The boys are at it again. this time, the federal express is trying to plow through Prince Edward Island’s fishing nets. It seems to be an uneven fight: the largest bureaucracy in the land pitted against the smallest province. Maybe so, but no one here believes P.E.I.won’t emerge as the victor.

What is at stake is the Island’s $350-million fishing industry. According to its government, which is backing up its rhetoric with a legal challenge, the province is not getting its fair share of fishing licences and landing quotas. “The Prince Edward Island government, along with the fishing industry, has been seeking to achieve a fair and equitable allocation of a number of species over the past number of years through long and protracted negotiations, but we are not even close to a resolution,” says P.E.I.
Agriculture, Fisheries and Aquaculture Minister Kevin MacAdam.

The feds have now announced that the current regime will be extended for another five years. P.E.I. simply won’t wait that long, says MacAdam. It can’t afford to.

The province cites a litany of offences. Under the current licensing and regulatory system, Quebec gets 61% of landings in the Gulf of St. Lawrence shrimp fishery, and New Brunswick and Newfoundland and Labrador get 19% each. P.E.I. is entitled to 0.74%. In the case of northern shrimp, P.E.I. is the only Atlantic province without a permanent licence. When it comes to Gulf snow crab, an industry launched in large part by P.E.I.
fishermen, quotas have increased in New Brunswick and Quebec, while dropping in P.E.I. to 5.074% from 13.3%. A similar pattern holds true for groundfish, bluefin tuna and the herring fishery.

Ottawa claims the system works well. P.E.I. couldn’t agree less. “Where has it worked well?” MacAdam asks. “Over the years, Prince Edward Island tuna fishers have seen their tuna quota reduced to 30% from 54% by DFO. Shrimp has been fished in the Gulf since 1965, right off P.E.I. shores.
Prince Edward Island has no permanent access to this fishery and only a temporary allocation of 0.74% of landings. We are not in a position to actually go fishing for shrimp;
we must ask fishers from other provinces to catch our small quota for us.”

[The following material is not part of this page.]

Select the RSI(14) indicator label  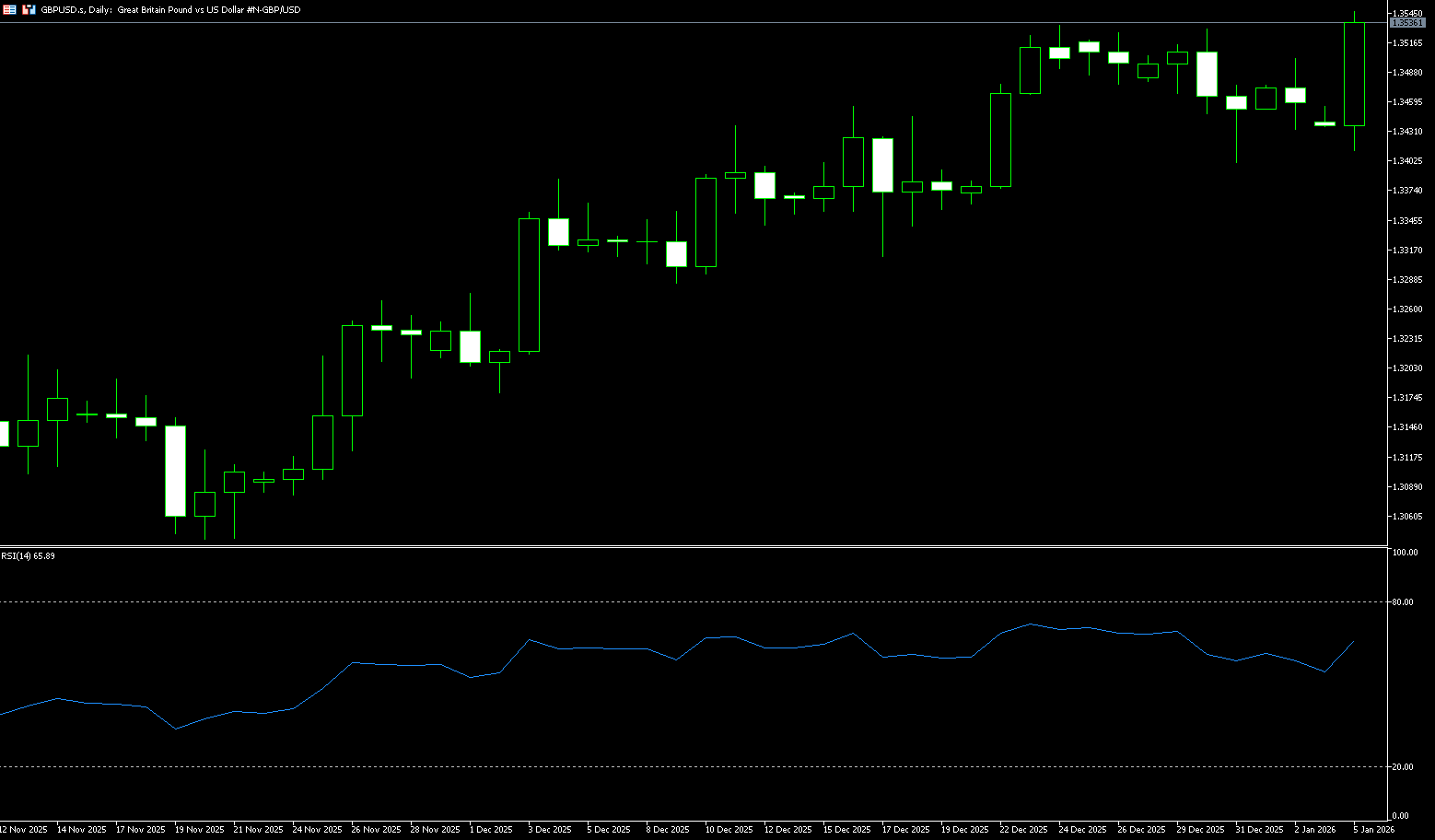coord(28,556)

Into the middle of this tirade strides Shawn Murphy, parliamentary secretary to the federal fisheries minister. Responding to MacAdam’s histrionics, Murphy became equally excited claiming the provincial government’s legal challenge could throw the country’s whole fishing industry into “turmoil.”

“The legal claim commenced … by the provincial government against the federal government and the minister of fisheries and oceans unfortunately has little to do with fisheries and everything to do with politics,” Murphy claims. “This is a diversionary tactic to draw the public’s attention away from the financial mess that this government is in.”

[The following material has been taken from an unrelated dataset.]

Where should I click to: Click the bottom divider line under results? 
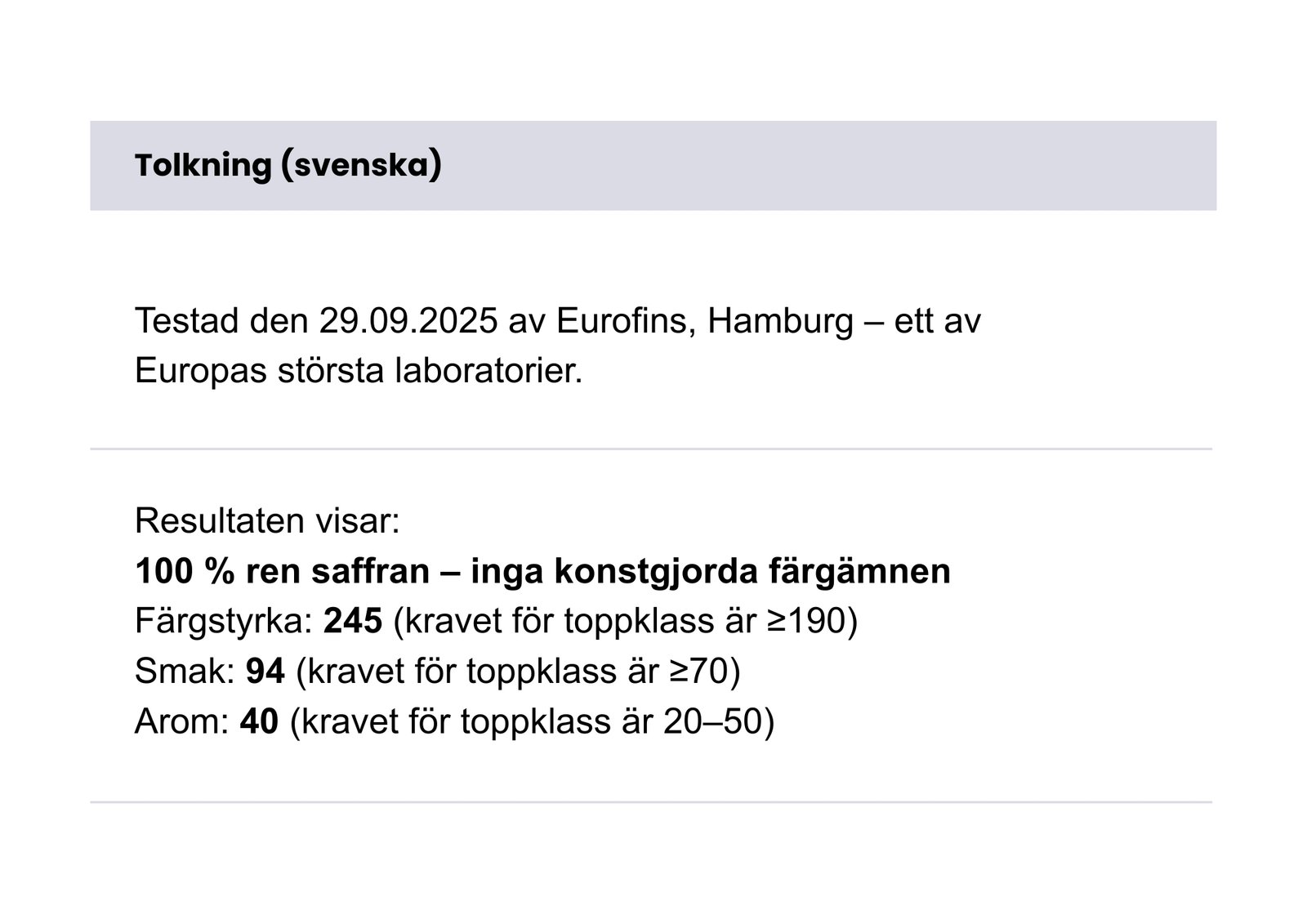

The parliamentary secretary should know better. After all, he is also the member of Parliament for Hillsborough. Hillsborough, P.E.I.

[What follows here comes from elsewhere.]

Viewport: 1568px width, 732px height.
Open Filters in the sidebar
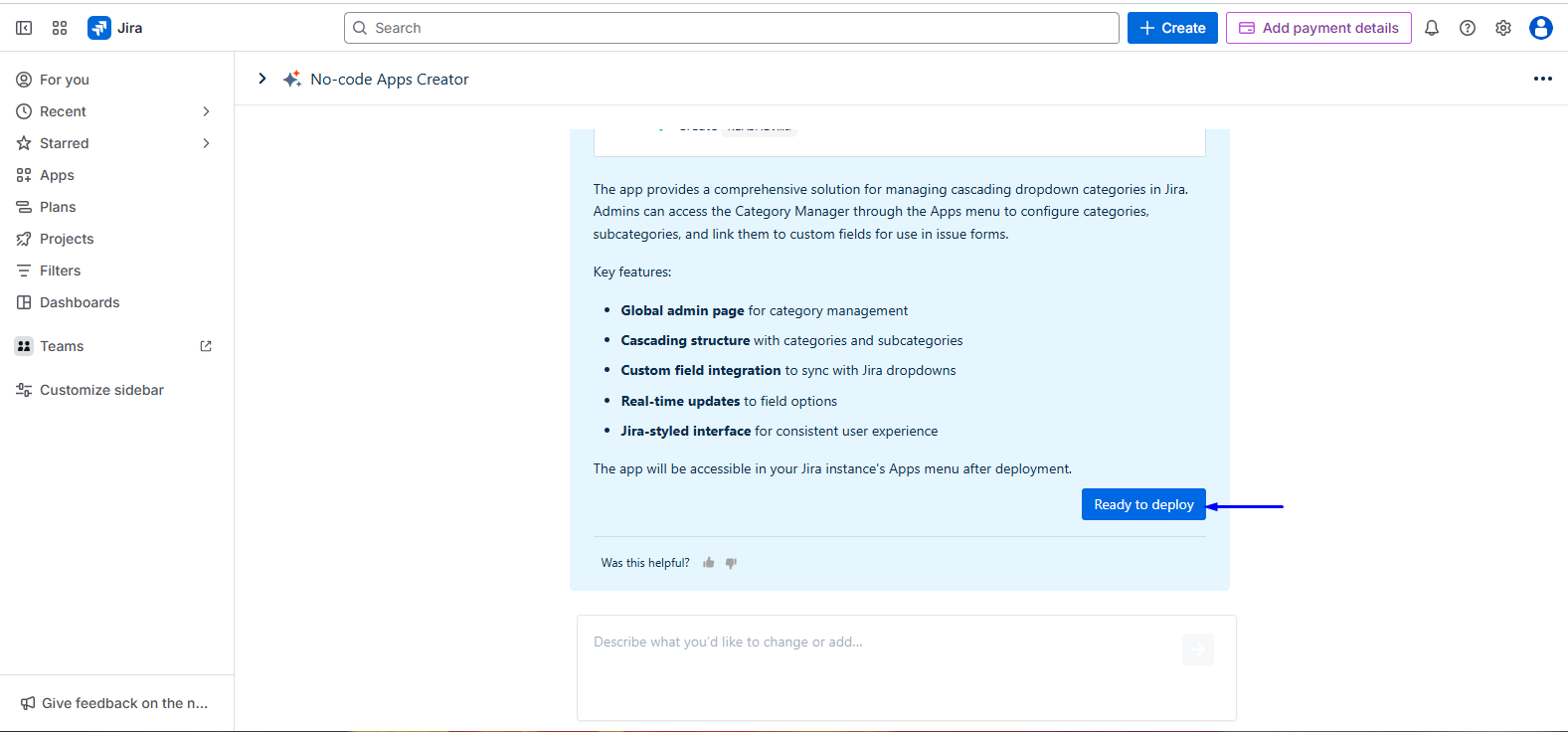tap(60, 271)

Right now, he’s getting thrashed by his neighbours at the legislature down the street. “Mr. Murphy is engaged in a desperate battle of fear-mongering, intimidation and blackmail through his efforts to distort the intent of the legal challenge,” storms MacAdam. “He well knows that this is all about achieving an open, transparent, accountable and fair process in fisheries’ management decisions. To suggest otherwise is simply ludicrous.”

And expensive. The federal government is not taking the challenge lying down. It has already notified Canada’s smallest province that it, too, is heading off to court — to have the province’s lawsuit dismissed.

Go for it, MacAdam dares, knowing he has history on his side. Don’t forget this was the place where Confederation was born, an historic occasion the rest of Canada has been paying for ever since — including forking out $840 million for a bridge to join Anne’s land to the mainland.

There is little doubt in anyone’s mind, at least on the East Coast, that Canada will pay once again. P.E.I. will get its revamped quotas, and Goliath will slink back to Parliament Hill, licking its wounds.